Agência Folha
De São Paulo
O comércio exterior deu um prejuízo de US$ 6,2 bilhões ao País nos primeiros oito meses deste ano devido à combinação perversa da queda dos preços das exportações com o aumento do preço das importações. O resultado negativo foi provocado pelo fenômeno chamado pelos economistas de deterioração dos termos de troca: os preços das exportações caíram 13% e os preços das importações subiram 6%, em média, de janeiro a agosto de 1999.

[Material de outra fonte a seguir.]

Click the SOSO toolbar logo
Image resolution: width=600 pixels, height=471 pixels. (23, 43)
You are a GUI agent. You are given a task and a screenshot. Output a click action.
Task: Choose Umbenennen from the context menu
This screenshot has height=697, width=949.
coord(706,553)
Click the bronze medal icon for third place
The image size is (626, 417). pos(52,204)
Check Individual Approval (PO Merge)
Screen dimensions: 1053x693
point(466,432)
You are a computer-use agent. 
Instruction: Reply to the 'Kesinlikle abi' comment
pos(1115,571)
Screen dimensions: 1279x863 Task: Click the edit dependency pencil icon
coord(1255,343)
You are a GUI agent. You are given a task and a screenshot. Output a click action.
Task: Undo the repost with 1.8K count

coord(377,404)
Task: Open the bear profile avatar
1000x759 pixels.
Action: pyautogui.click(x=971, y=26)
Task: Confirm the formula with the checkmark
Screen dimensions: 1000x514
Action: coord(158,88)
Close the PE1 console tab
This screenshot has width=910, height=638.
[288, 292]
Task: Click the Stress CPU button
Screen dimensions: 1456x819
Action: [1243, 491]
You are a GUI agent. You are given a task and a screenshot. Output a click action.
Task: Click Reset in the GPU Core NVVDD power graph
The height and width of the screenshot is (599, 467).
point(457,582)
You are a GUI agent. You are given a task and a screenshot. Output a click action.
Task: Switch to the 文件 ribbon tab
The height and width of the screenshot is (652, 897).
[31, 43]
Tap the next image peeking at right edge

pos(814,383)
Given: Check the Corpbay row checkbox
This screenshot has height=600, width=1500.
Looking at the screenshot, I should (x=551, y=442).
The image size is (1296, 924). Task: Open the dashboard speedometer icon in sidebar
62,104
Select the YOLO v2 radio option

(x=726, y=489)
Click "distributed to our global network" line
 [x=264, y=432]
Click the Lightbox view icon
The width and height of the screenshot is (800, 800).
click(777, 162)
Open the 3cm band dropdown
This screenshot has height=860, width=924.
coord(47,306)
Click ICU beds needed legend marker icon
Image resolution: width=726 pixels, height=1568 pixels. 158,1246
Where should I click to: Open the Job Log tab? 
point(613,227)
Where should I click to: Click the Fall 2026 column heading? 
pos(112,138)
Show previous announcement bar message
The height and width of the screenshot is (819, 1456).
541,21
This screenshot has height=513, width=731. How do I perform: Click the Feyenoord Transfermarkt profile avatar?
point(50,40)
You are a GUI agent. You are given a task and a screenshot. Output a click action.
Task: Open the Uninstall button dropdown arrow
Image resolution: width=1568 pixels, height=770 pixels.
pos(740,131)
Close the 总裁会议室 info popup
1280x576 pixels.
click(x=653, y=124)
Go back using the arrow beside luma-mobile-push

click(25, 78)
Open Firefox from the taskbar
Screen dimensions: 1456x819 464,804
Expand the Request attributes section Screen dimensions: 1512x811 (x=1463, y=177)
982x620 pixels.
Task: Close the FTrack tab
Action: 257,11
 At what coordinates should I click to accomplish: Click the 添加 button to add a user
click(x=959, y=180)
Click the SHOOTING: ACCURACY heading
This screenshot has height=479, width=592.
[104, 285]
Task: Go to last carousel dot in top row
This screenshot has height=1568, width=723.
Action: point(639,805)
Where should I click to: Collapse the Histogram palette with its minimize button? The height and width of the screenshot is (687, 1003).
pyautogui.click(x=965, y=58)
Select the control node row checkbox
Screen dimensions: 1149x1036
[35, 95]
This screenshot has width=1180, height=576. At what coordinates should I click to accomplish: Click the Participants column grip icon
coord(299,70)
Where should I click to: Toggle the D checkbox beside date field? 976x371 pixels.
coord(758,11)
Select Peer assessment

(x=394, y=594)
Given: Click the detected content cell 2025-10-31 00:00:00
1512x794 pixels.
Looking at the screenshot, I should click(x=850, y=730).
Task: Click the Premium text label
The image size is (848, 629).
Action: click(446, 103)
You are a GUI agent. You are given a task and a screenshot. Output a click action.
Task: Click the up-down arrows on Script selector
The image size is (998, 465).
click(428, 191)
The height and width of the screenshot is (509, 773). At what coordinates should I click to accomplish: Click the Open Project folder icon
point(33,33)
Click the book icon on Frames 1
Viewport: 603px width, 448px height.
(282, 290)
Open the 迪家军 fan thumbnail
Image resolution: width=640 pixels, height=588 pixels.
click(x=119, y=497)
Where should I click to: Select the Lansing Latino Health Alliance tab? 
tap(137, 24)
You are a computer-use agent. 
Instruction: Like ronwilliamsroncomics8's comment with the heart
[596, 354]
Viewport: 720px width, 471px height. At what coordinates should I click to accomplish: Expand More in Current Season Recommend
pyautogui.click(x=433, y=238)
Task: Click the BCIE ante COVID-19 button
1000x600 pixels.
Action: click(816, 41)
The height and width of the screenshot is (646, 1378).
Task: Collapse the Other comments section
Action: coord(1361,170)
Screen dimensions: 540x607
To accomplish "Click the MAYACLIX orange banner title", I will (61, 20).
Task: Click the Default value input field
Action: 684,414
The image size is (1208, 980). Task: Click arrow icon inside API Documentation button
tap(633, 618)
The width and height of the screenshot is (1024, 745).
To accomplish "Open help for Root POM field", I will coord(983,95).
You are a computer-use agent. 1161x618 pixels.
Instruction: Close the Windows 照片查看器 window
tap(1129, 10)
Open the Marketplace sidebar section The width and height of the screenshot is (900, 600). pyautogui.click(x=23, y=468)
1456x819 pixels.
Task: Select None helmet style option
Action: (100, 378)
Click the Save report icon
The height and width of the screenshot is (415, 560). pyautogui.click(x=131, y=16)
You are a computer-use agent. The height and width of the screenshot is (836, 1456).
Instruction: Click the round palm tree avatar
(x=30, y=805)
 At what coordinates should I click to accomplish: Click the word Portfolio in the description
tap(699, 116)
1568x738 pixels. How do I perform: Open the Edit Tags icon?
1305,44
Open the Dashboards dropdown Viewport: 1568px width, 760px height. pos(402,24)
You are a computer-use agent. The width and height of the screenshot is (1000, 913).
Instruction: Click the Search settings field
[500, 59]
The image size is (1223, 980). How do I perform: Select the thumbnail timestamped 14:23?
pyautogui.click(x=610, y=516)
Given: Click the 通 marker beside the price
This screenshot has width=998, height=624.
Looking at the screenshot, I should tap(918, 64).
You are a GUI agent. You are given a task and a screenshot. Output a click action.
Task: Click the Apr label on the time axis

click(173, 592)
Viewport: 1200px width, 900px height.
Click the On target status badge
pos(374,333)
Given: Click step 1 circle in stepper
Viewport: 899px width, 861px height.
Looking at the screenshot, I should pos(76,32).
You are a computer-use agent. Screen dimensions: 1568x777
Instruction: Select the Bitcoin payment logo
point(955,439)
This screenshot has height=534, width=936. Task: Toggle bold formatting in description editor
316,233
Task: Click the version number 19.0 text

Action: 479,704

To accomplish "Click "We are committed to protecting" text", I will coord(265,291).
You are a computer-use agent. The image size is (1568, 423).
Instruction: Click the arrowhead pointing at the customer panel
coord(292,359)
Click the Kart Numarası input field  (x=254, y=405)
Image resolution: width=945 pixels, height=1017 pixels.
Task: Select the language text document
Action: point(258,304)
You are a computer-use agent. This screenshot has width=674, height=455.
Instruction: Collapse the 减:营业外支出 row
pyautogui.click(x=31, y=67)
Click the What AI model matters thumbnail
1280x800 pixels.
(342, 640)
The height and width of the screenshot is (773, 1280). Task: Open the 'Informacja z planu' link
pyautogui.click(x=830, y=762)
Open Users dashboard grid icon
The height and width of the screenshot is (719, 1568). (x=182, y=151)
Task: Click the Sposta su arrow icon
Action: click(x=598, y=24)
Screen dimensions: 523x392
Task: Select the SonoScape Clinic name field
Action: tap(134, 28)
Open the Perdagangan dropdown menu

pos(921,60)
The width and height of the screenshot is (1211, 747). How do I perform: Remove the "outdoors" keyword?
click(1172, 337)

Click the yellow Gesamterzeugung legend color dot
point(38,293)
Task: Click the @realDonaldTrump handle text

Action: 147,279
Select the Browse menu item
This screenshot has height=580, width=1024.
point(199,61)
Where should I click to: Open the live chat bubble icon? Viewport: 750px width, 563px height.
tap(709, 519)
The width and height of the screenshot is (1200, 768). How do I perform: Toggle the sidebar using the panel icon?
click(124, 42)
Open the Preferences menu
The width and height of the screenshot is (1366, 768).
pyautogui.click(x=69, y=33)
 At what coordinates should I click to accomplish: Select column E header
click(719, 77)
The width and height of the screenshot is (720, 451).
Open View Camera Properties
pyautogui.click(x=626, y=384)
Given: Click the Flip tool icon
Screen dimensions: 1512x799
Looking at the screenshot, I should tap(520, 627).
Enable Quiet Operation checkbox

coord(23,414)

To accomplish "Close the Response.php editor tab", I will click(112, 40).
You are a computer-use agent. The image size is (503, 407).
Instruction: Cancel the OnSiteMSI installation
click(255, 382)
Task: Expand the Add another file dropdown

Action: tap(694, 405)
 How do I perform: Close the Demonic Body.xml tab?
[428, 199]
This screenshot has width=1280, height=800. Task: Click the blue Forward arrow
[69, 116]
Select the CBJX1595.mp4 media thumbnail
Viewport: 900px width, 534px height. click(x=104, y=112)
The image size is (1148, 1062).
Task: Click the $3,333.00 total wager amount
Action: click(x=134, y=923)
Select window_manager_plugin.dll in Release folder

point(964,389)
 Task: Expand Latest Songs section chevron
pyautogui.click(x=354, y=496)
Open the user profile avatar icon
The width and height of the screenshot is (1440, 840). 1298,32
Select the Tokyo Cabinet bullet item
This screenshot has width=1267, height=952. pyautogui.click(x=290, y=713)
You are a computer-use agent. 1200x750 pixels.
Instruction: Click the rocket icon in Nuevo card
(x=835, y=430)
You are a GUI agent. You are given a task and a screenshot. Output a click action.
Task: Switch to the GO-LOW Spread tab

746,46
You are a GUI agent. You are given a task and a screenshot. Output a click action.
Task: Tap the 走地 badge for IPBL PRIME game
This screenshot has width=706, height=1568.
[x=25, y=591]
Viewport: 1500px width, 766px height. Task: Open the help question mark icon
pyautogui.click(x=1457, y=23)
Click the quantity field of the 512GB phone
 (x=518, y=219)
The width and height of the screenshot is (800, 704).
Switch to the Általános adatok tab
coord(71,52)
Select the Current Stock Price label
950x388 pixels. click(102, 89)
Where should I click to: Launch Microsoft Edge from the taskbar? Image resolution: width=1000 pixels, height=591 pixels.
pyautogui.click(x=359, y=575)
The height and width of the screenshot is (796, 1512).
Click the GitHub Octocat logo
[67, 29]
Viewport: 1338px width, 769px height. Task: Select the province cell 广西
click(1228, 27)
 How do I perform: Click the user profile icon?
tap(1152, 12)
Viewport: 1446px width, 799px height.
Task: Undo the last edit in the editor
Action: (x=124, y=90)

Essa é uma das conclusões de um estudo inédito do Iedi (Instituto de Estudos para o Desenvolvimento Industrial) sobre a mudança da política cambial no Brasil e os efeitos da maxidesvalorização do real no desempenho do comércio exterior do País no período. ‘‘É um número muito alto’’, diz Júlio Sérgio Gomes de Almeida, diretor-executivo do Iedi.
‘‘Em poucos momentos da economia internacional houve uma piora tão forte como essa. Isso só costuma acontecer em decorrência de fatos extremamente graves, tais como uma crise internacional violenta ou um choque do petróleo, e não de crises localizadas.’’
A estimativa do Iedi do efeito da deterioração dos termos de troca no comércio externo brasileiro em 1999 mostra valores muito elevados. De janeiro a agosto de 1999, a perda de exportação devido à queda de preços de produtos básicos e semimanufaturados soma US$ 2,9 bilhões. Isso bastaria para transformar o déficit comercial do período, que foi de US$ 700 milhões, em superávit superior a US$ 2 bilhões, caso os preços de exportação tivessem mantido os mesmos níveis do mesmo período de 1998. Pelo mesmo critério, as exportações de produtos manufaturados teriam sido maiores em US$ 1,6 bilhão, e as importações, menores em US$ 1,7 bilhão.
Assim, o valor total da perda do País devido à deterioração dos termos de troca alcança US$ 6,2 bilhões, segundo os cálculos do Iedi. O Iedi fez também estimativas para o volume e os preços das exportações e importações. Segundo o Iedi, o volume das importações sofrerá redução de 17,4% neste ano, devido à desvalorização cambial de 50%, e crescerá 0,4% no ano 2000, por causa de uma pequena valorização da taxa de câmbio. O volume das exportações crescerá 8,3% em 1999, por conta da desvalorização cambial, e 2,9% em 2000, devido ao efeito tardio da desvalorização deste ano, além da melhora dos preços em dólares das exportações brasileiras.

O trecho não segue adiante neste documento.